Il s'agit d'une histoire nationale inclusive, alors que les luttes des groupes minoritaires s'entremêlent et deviennent une partie importante de l'histoire de la Grande-Bretagne radicale - le boycott du bus de Bristol; la grève qui a touché la compagnie Imperial Typewriters; la bataille de Cable Street. C'est aussi une histoire internationaliste qui comprend une pléthore de mouvements de solidarité et une forte tradition d'activisme pour la paix.

Avec un gouvernement de gauche au pouvoir, un patriotisme alternatif devrait s'appuyer sur ce passé radical pour regarder vers l'avenir: quelle sorte de société devrions-nous construire? Comment devons-nous tendre vers un monde plus pacifique et plus coopératif?
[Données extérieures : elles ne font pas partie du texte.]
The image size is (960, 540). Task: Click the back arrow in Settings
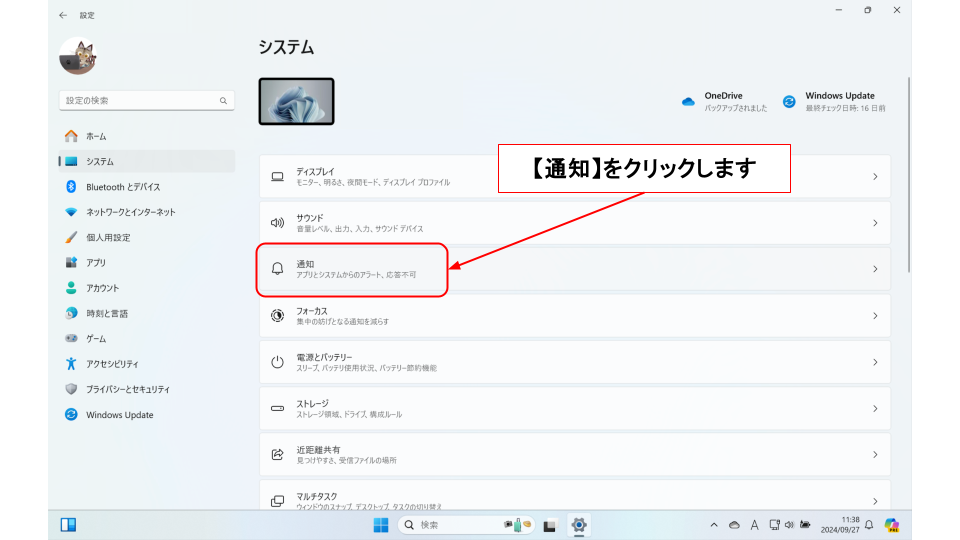click(64, 16)
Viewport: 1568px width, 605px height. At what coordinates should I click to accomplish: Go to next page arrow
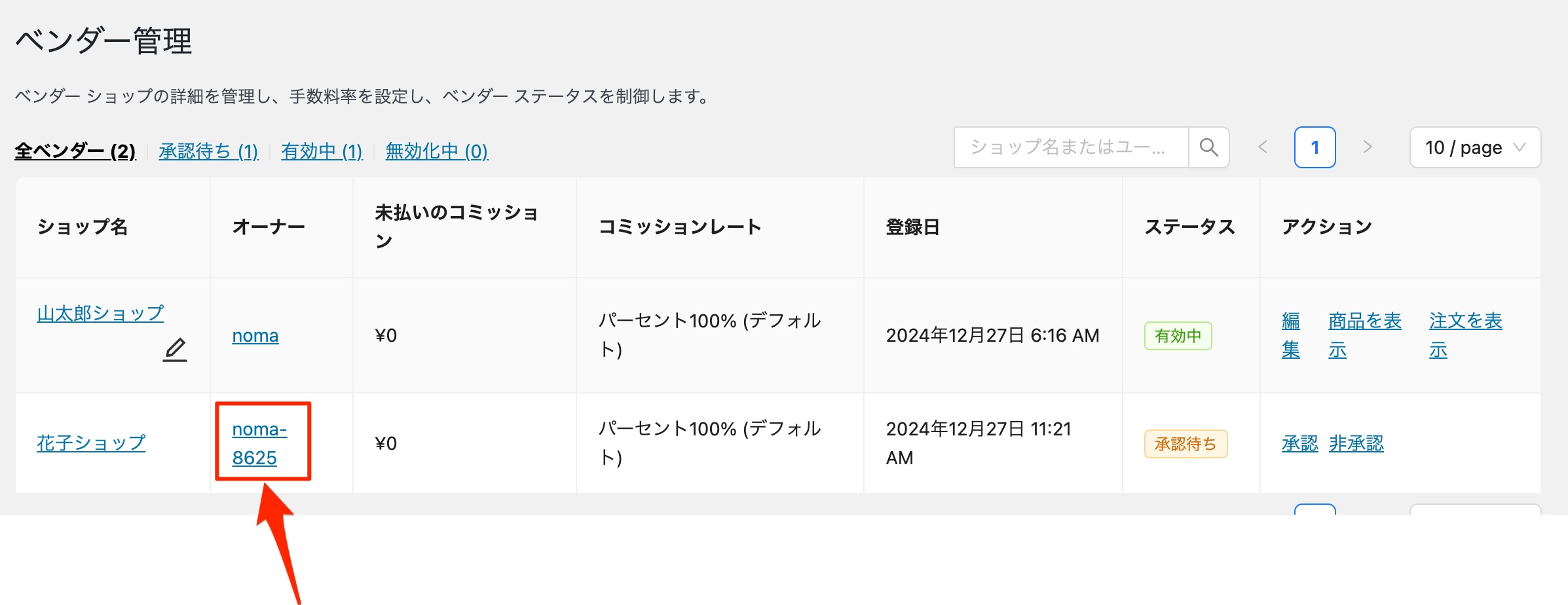coord(1367,147)
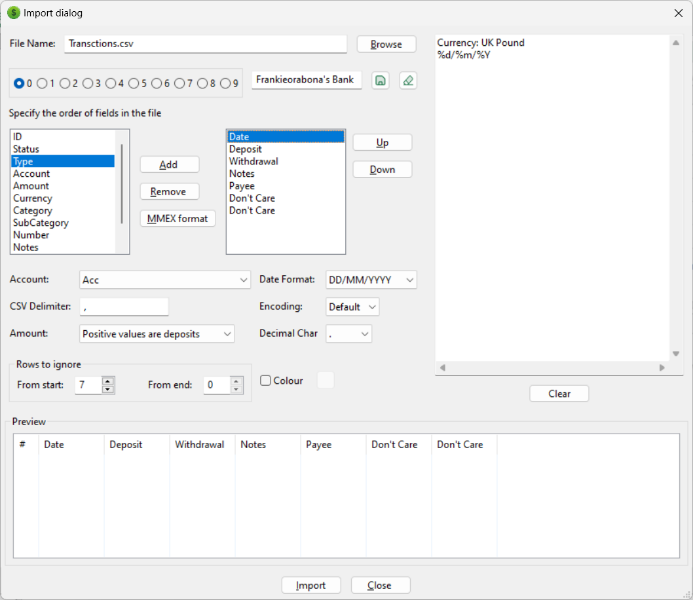693x600 pixels.
Task: Select Withdrawal in the chosen fields list
Action: coord(254,161)
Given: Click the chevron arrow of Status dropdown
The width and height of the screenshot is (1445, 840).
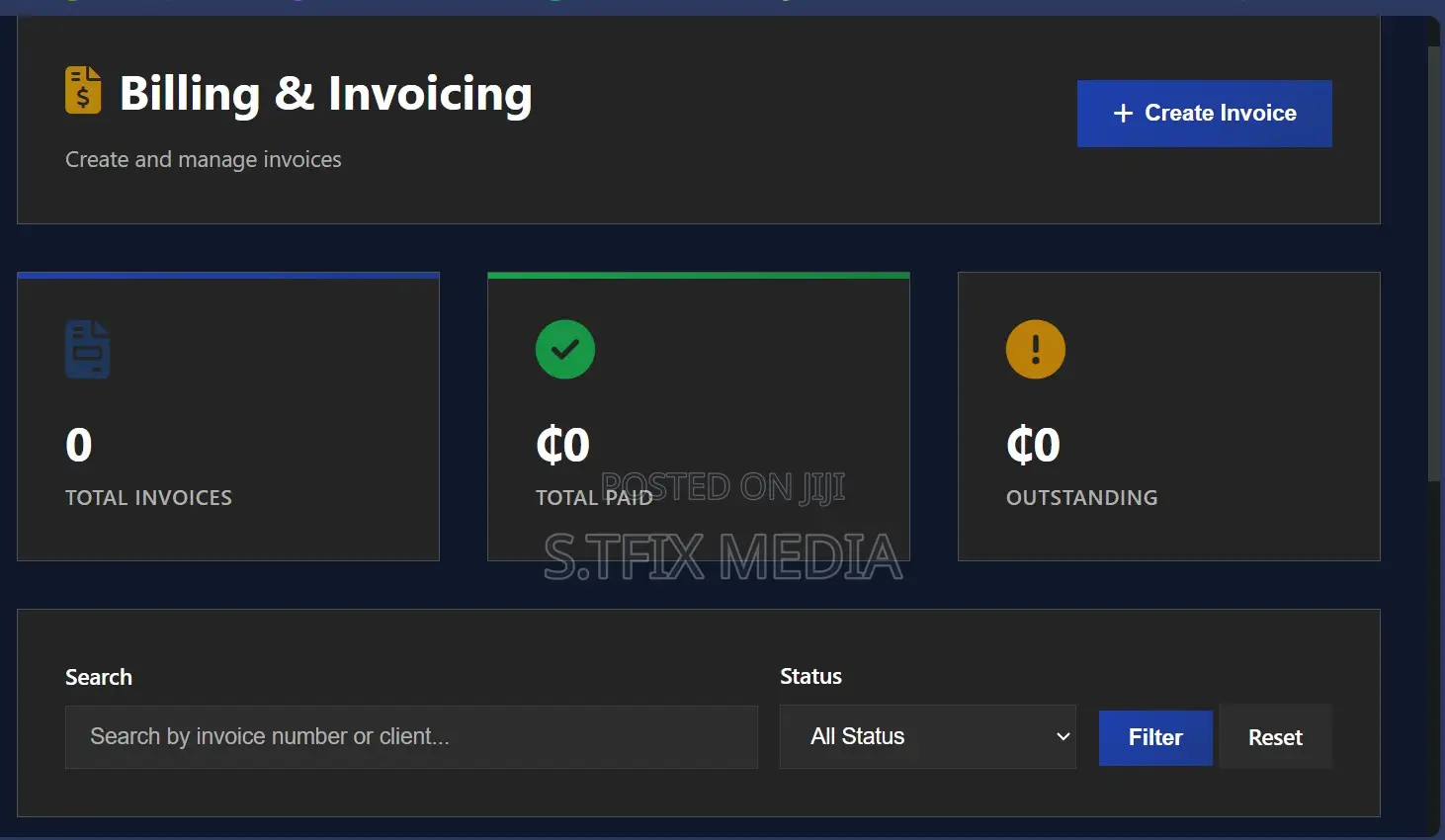Looking at the screenshot, I should 1063,736.
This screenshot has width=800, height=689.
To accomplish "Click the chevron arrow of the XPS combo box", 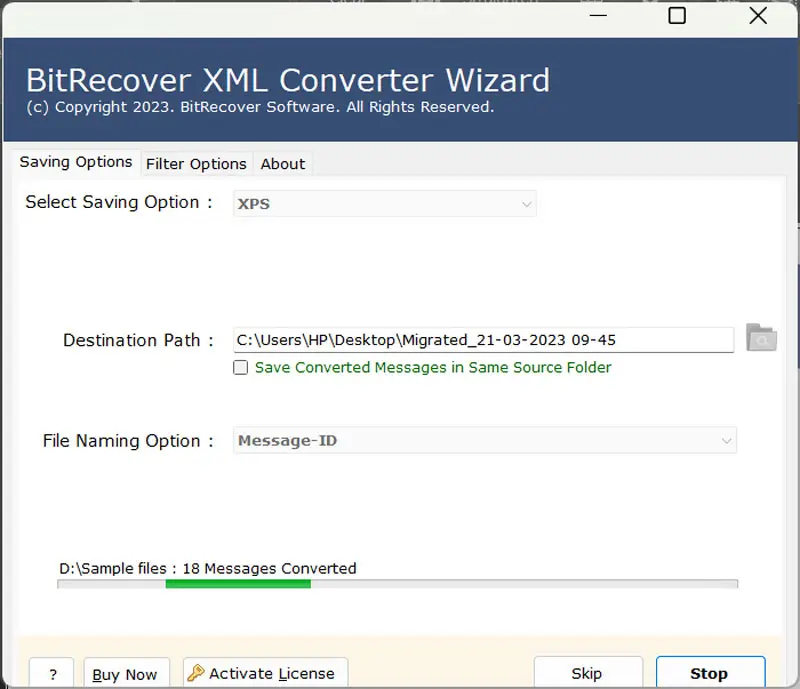I will coord(526,204).
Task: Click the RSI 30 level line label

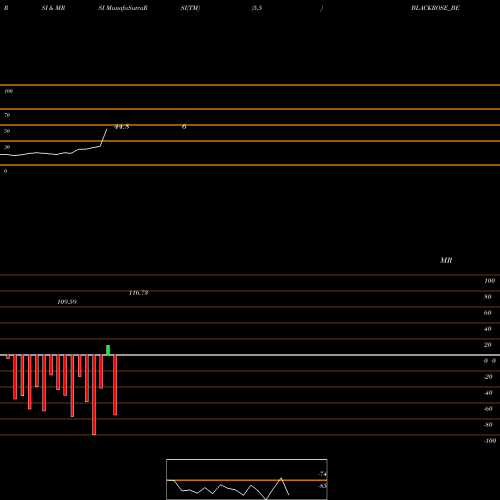Action: [7, 147]
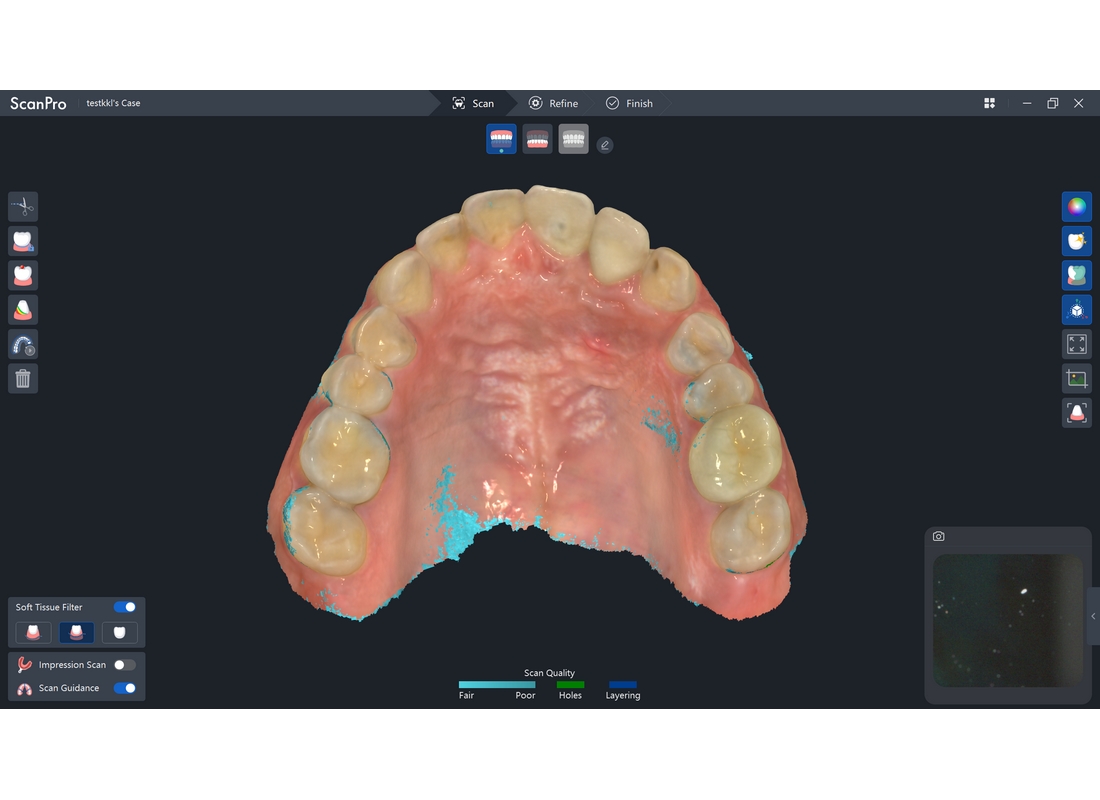Open the screenshot/crop image tool
This screenshot has height=800, width=1100.
tap(1077, 378)
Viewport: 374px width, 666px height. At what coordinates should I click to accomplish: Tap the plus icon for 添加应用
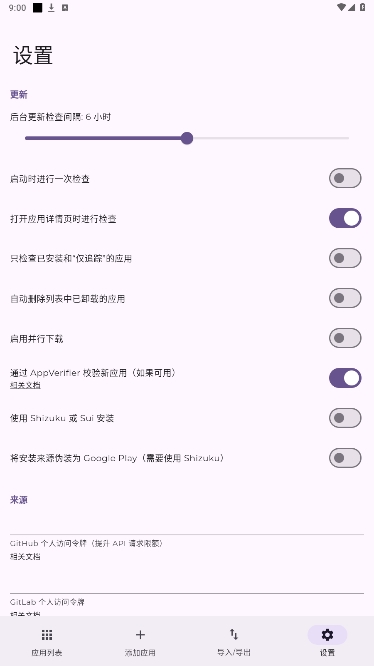[x=140, y=635]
Le patriotisme devient alors un engagement dans un projet national; un patriotisme inclusif car il ne dépendrait pas de l’appartenance ethnique ou du pays de naissance, mais de l’attachement à l’objectif collectif. Qu'est-ce que le NHS (National Health Service, en français Service National de Santé, la sécurité sociale britannique), sinon un projet national collectif impliquant des gens du monde entier qui ont été galvanisés par un engagement envers ses principes fondateurs?

Si la gauche veut réussir, nous devons commencer à parler de concepts tels que le patriotisme et le nationalisme sans simplement réaffirmer un dogme inflexible ou recourir à l'hystérie. Dans un monde où l'État-nation demeure une réalité et la seule voie réaliste vers le socialisme, la gauche britannique doit articuler son propre patriotisme socialiste contrairement au chauvinisme, au conservatisme et au militarisme qui caractérisent le nationalisme de droite.